Neben Oliver gibt auch Judson Mills mit seinem „Attitude Interpretation“-Ansatz aus dem Jahre 1993 eine Erklärung für den Reiz trauriger Inhalte. Mills geht wie Oliver von einer reflexiven Bewertung direkten Emotionserlebens aus, sieht deren Grundlage aber in Einstellungen der Zuschauer in Bezug auf die Angemessenheit, Normverträglichkeit und soziale Erwünschtheit von Gefühlen in spezifischen Situationen. Sprich: Wenn ein Zuschauer es grundsätzlich für richtig und gut hält, Mitleid mit anderen zu zeigen und mit ihnen zu trauern, bewertet diese Person derartige (negative) Gefühle auch als positiv. Mills zufolge bieten traurige Serien und Filme ihren Zuschauern daher die Möglichkeit, sich selbst als einfühlsamen und empathischen Menschen zu erleben, der die „richtigen“ Gefühle zeigt, wenn es darauf ankommt.

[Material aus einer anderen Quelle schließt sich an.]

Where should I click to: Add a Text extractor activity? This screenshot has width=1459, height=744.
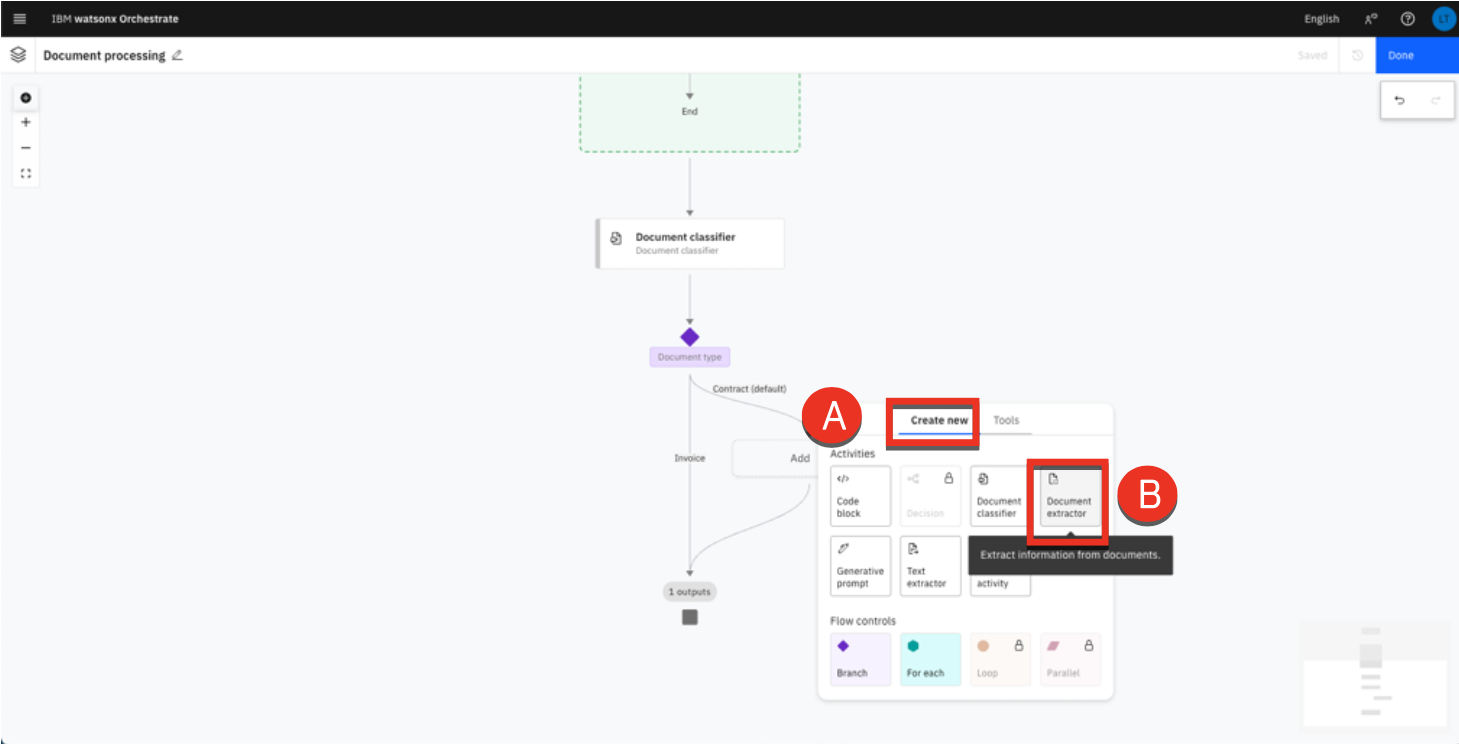(x=930, y=566)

Kulturanthropologen um Goldenberg setzten das Sad film-Paradoxon 1999 in einen weiteren Kontext, als sie die „Terror-Management-Theorie“ formulierten. Die Sichtung trauriger Serien und Filme diene demnach als Strategie zur Vermeidung einer direkten Auseinandersetzung mit der eigenen Sterblichkeit. Serien wie «Grey’s Anatomy», in der sich die Protagonisten häufig mit Toden im direkten Umfeld konfrontiert sehen, erlauben es nach der Theorie, sich stellvertretend und aus sicherer Distanz mit dem Thema Tod auseinanderzusetzen.

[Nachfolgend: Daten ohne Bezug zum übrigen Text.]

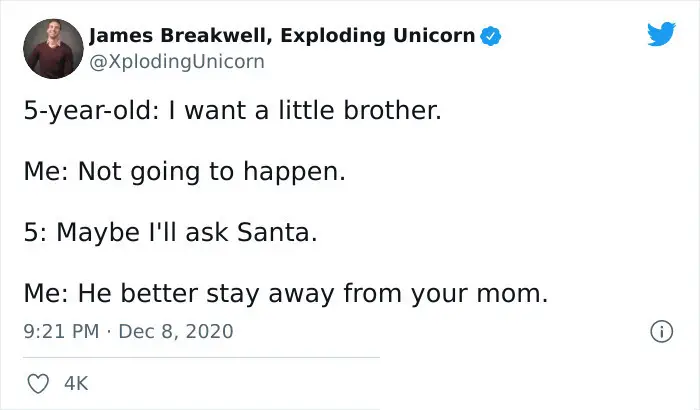This screenshot has height=410, width=700.
Task: Click the horizontal divider under the timestamp
Action: [201, 357]
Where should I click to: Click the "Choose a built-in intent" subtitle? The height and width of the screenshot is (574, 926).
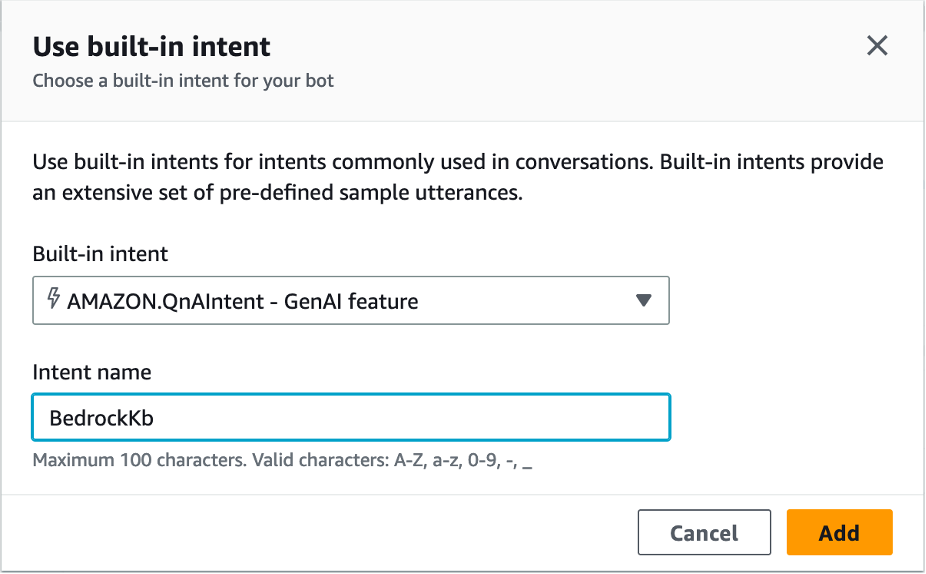(x=183, y=81)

Während Studien zur kathartischen Funktion trauriger Inhalte und der Terror-Management-Theorie bislang keine überzeugenden Befunde hervorbrachten, bestätigten mehrere Studien die Annahme, dass traurige Filme häufiger genutzt oder bevorzugt werden, wenn die dabei erlebten Emotionen wie Trauer oder Mitleid als angenehm empfunden oder positiv beurteilt werden. Die Theorie der Meta-Emotionen wurde also bestätigt, zudem maß Mills einen signifikanten Zusammenhang zwischen der Einstellung zum Mitgefühl mit Leidenden und der positiven Beurteilung tragischer Filme.
Tatsächlich entstehen bei der Sichtung von Produktionen wie «Grey’s Anatomy» also auch befriedigende Gefühle, die wohl mit der Empathiefähigkeit der Zuschauer zusammenhängen – und wohl auch mit dem Geschlecht. Eine Studie von Oliver aus dem Jahre 2000 zeigte, dass Frauen mehr positive Meta-Emotionen als Männer empfinden und daher traurige Filme insgesamt ansprechender finden. Wenn Männer «Grey’s Anatomy» als Frauenserie bezeichnen, darf der weibliche Teil der Bevölkerung also durchaus stolz sein und auf seine emotional ausgeprägtere Entwicklung verweisen.